【GAS】スプレッドシートにGmailからスクレイピング~本文からデータを抜き出して表示~【第2回】

前回は、Gmailから目当てのメールを検索して、件名を表示させてみました。今回は、もう少し踏み込んでメール本文から情報を抜き出してログに表示させます。

今回やること

今回は、脳トレメールからスプレッドシートに書き込みたい情報を抜き出して、ログに表示させてみたいと思います。と言っても、すべてをいきなり抜き出すのは大変なので、今回は「計算100」「人数数え」のデータのみを抜き出します。

getPlainBody()

getPlainBodyはメール本文のプレーンテキストを取得するメソッドです。HTMLなどでは装飾がされていますが、それを取り除くことができます。

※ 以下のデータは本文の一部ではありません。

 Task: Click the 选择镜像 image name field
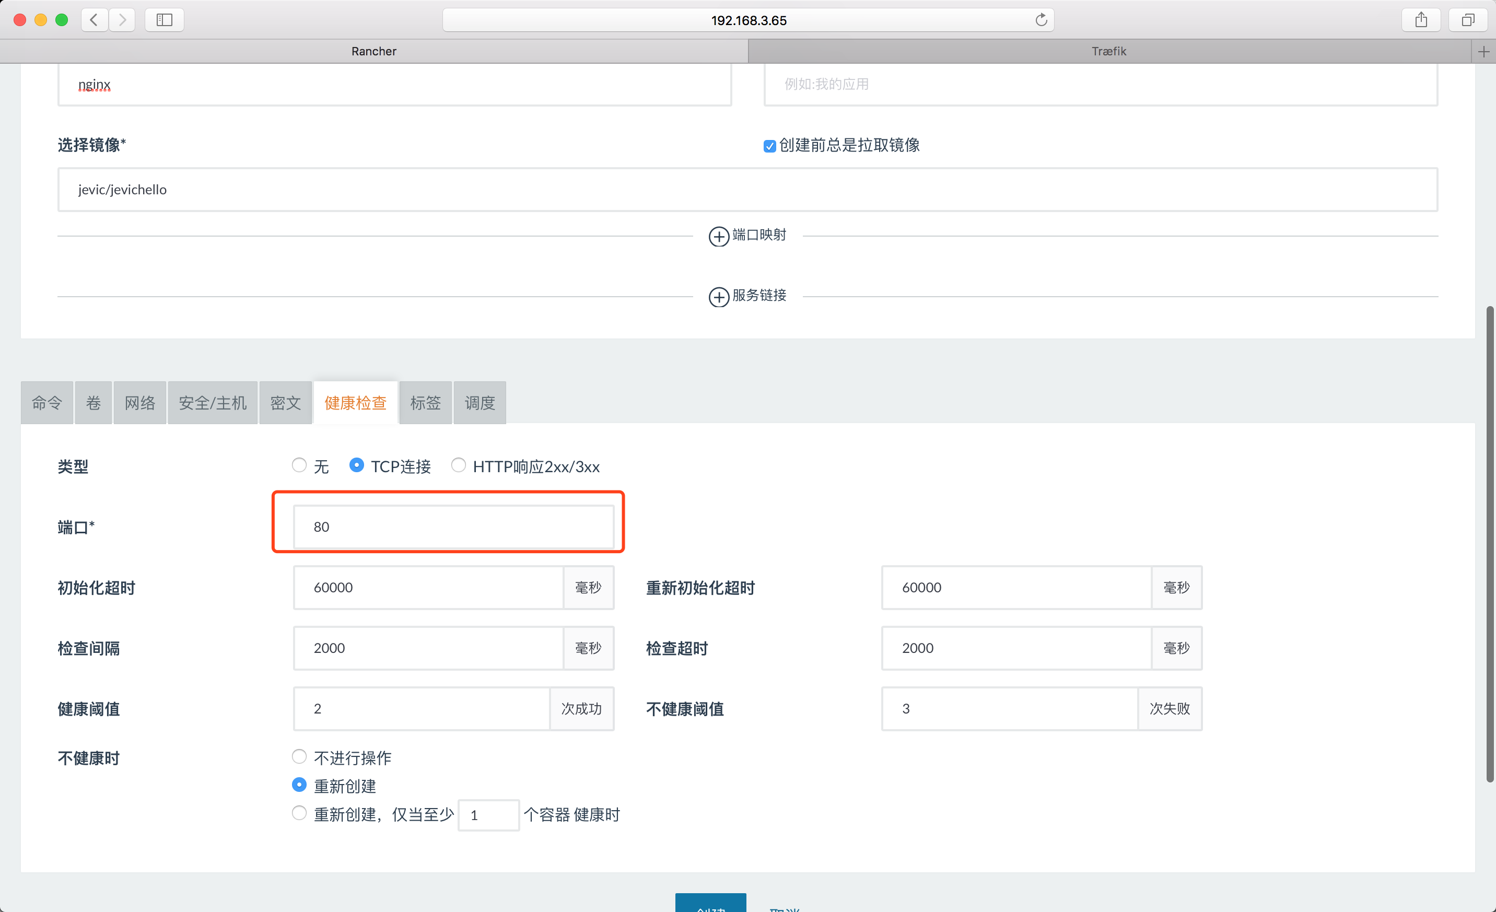(x=747, y=189)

今回のメールはHTMLではないですが、こちらでも本文のテキストを取得できます。

matchと正規表現

今回の使い方では、matchメソッドは文字列の後ろで、正規表現で指定した文字列と一致した文字列を返します。

正規表現とは、いくつかの文字列をひとつの形式で表現するための方法で、前後が決まっている今回のパターンや、文字数が決まっている場合などいろいろな場合に使える便利な表現です。以下のように組み合わせて使います。

文字列.match(/正規表現/g)

最後のgはフラグと言って、検索方法のオプション設定のようなものです。gは一致したすべてを返してくれます。他にも、iやmなどもあります。

厳密不等価演算子 (!==)

文字列を検索した時に、そもそも引っかからない場合があります。脳トレにも種類があるので、その日にすべての種類を遊んだとは限らないので、検索した結果「null」が返ってくることがあります。

今回はログに表示させるだけなので、nullは除きたいです。ifで厳密不等価演算子を使ってnullを省きます。!=の不等価演算子だと、undefinedも同じ扱いになってしまうので、今回は厳密不等価演算子を使用しました。

GAS全体

function myFunction() {
  
  const query ='さんの脳トレ記録をお届けします。';
  const start = 0;
  const max = 10;

  const threads = GmailApp.search(query,start,max);

  for(const thread of threads){
    const messages = GmailApp.getMessagesForThread(thread);

    for(const message of messages){
      const plainBody = message.getPlainBody();
      const calc100 = plainBody.match(/計算100\s・(.*)(/g);
      const people = plainBody.match(/人数数え\s・(.*)問/g);

      if(calc100 !== null){
        console.log(calc100);
      }
      if(people !== null){
        console.log(people);
      }
    }
  }
}

実行結果

2種類検索して、全部で4つ記録が返ってきました。

最後に

今回は、スプレッドシートに書き込みたい情報を抜き出して、ログに表示させてみました。

次回は、抜き出したデータのいらない部分を削ったり、関数化してわかりやすくしようと思います。